Which financial stock is a better buy?

LoanDepot, Inc. (LDI), in Foothill Ranch, California, is a customer-centric and technology-driven platform for residential mortgages. In addition, its technology platform mello works in all aspects of its business, including lead generation, origination and data integration. By comparison, diversified consumer finance firm CURO Group Holdings Corp. (CURO) offers unsecured installment loans, secured installment loans, perpetual loans and individual loans. CURO is based in Wichita, Kans.

Although interest rates were held near zero for an extended period of time, the financial sector rebounded significantly earlier this year as the economy gradually recovered thanks to solid progress on the COVID-19 vaccination. In addition, half of the Fed’s decision-makers are expecting following the Fed’s announcement yesterday Rate hike next yearwhich should bode well for the financial sector. LDI and CURO could therefore benefit.

LDI is down 12.9% last month while CURO is down 1%. In terms of the performance of the last six months, CURO is the clear winner with a plus of 9.5% compared to the negative returns of LDI.

But which of these two stocks is better to buy now? Let’s find out.

Latest developments

Several law firms have been established Research on LDI of alleged violations of federal securities laws. For example, it is alleged that the company provided false and misleading information to the market. In addition, the sources of refinancing were declining at the time of the IPO, partly due to competition.

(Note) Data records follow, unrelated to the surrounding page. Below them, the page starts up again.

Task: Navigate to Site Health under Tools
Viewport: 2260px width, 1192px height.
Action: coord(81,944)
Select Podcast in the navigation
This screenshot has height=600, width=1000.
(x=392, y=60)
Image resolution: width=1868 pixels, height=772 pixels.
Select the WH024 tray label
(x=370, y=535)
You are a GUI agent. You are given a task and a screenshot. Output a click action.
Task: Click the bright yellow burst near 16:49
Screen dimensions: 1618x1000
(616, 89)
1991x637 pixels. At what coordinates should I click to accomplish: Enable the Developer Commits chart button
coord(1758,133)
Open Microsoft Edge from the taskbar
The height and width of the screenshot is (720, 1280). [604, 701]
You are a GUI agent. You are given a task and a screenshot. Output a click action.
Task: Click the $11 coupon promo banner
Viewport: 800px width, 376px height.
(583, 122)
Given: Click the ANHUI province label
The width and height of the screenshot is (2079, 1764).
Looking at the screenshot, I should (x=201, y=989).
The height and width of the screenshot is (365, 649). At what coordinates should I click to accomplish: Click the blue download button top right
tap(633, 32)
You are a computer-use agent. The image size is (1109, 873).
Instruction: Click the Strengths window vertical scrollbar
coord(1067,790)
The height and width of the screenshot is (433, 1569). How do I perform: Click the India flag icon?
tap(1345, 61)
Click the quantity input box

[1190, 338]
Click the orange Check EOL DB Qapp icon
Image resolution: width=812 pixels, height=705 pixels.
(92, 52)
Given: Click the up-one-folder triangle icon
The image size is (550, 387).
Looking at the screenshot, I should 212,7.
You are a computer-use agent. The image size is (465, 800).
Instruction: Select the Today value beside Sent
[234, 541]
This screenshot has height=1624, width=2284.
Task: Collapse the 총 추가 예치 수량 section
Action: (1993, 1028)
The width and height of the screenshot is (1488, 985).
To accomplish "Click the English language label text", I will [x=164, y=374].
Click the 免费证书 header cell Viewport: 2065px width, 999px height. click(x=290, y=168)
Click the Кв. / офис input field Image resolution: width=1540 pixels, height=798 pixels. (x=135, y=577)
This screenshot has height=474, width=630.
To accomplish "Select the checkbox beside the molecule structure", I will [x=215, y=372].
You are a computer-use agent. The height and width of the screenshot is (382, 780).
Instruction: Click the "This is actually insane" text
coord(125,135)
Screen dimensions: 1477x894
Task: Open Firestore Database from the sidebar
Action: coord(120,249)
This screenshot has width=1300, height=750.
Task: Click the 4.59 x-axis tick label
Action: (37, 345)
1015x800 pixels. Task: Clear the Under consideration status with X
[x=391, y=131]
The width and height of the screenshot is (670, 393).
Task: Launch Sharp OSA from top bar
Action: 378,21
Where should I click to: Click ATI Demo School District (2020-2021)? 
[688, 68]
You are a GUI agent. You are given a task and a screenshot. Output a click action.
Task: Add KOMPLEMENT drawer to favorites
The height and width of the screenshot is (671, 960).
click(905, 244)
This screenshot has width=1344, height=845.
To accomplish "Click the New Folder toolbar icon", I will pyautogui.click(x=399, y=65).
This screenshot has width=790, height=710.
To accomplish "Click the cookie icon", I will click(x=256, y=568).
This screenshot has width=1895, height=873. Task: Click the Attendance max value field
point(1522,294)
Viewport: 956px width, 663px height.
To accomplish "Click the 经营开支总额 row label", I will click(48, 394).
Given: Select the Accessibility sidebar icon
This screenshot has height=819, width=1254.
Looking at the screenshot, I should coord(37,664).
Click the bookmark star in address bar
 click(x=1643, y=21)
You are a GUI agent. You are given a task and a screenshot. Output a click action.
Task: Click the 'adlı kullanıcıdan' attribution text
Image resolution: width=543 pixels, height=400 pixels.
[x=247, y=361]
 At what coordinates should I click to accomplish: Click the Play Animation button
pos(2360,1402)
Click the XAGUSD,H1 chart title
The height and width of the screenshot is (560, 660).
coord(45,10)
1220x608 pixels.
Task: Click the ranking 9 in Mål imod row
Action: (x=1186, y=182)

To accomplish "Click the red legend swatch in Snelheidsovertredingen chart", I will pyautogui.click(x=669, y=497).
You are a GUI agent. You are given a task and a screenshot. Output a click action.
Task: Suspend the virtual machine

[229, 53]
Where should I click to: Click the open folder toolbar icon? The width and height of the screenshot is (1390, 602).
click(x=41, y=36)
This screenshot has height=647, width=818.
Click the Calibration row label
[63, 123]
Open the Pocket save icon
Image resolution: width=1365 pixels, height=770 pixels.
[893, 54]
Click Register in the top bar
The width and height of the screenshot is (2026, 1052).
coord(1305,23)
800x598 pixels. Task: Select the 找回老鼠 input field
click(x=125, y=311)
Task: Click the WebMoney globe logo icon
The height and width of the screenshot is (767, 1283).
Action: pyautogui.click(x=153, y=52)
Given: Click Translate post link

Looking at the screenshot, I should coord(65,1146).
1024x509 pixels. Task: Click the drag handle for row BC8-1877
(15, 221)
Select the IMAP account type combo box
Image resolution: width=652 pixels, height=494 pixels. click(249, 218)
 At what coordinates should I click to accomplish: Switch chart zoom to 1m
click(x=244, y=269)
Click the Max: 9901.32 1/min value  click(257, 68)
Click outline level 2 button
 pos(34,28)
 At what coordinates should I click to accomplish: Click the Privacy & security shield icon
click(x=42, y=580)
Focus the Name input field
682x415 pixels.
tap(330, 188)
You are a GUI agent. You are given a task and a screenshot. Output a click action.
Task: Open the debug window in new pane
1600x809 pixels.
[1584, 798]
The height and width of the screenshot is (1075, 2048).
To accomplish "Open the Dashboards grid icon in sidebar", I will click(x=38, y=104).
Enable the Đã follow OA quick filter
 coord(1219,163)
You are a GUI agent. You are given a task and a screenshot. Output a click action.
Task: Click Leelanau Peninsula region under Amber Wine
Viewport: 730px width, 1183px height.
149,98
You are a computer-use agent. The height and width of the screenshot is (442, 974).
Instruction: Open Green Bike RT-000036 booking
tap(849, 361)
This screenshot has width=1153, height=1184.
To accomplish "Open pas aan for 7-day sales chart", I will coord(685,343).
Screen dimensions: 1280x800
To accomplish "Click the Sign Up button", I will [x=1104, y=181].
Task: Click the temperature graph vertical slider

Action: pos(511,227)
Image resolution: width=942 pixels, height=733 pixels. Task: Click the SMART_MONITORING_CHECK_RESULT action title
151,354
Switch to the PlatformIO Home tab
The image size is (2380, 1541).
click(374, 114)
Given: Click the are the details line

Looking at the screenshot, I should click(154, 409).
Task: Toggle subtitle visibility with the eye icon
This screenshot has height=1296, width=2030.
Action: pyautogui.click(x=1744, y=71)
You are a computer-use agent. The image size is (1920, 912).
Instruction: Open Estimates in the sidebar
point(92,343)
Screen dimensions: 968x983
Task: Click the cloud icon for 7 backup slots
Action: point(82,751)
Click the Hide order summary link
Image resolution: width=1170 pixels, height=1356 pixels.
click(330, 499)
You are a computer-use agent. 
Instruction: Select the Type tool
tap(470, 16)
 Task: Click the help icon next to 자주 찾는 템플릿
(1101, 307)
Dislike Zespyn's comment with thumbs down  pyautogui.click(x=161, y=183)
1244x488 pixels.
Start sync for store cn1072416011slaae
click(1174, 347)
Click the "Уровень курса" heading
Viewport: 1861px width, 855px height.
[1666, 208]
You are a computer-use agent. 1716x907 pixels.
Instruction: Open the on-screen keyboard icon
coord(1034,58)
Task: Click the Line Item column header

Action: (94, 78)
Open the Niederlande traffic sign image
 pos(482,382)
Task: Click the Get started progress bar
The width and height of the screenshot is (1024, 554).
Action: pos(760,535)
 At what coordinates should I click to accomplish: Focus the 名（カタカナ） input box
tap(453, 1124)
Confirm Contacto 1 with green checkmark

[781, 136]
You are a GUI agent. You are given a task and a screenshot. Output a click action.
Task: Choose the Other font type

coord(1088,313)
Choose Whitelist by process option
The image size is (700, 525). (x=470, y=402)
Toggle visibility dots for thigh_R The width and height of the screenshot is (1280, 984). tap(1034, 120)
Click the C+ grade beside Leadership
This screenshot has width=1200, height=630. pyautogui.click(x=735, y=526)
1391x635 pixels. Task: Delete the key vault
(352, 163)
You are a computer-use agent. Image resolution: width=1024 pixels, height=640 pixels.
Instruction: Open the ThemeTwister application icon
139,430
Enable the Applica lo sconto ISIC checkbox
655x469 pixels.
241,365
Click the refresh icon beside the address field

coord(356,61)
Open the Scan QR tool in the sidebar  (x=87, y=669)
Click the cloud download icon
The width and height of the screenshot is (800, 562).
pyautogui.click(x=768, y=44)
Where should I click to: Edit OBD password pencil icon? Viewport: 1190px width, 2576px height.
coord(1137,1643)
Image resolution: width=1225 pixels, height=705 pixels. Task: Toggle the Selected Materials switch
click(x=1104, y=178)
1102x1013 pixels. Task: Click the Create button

On June 9, CURO announced several benefits from the completion of the business combination between Katapult Holding, Inc. and FinServ Acquisition Corp. known. CURO CEO Don Gayhardt said, “We believe our investment in Katapult will enable CURO and its stakeholders to continue participating in the rapidly growing US e-commerce point-of-sale financial space.”

Recent financial results

LDI’s total adjusted revenue for the second quarter ended June 30, 2021 declined 28.5% year over year to $ 825.33 million consecutively to $ 0.18. Adjusted EBITDA was also $ 109.26 million compared to $ 682.59 million for the same period last year.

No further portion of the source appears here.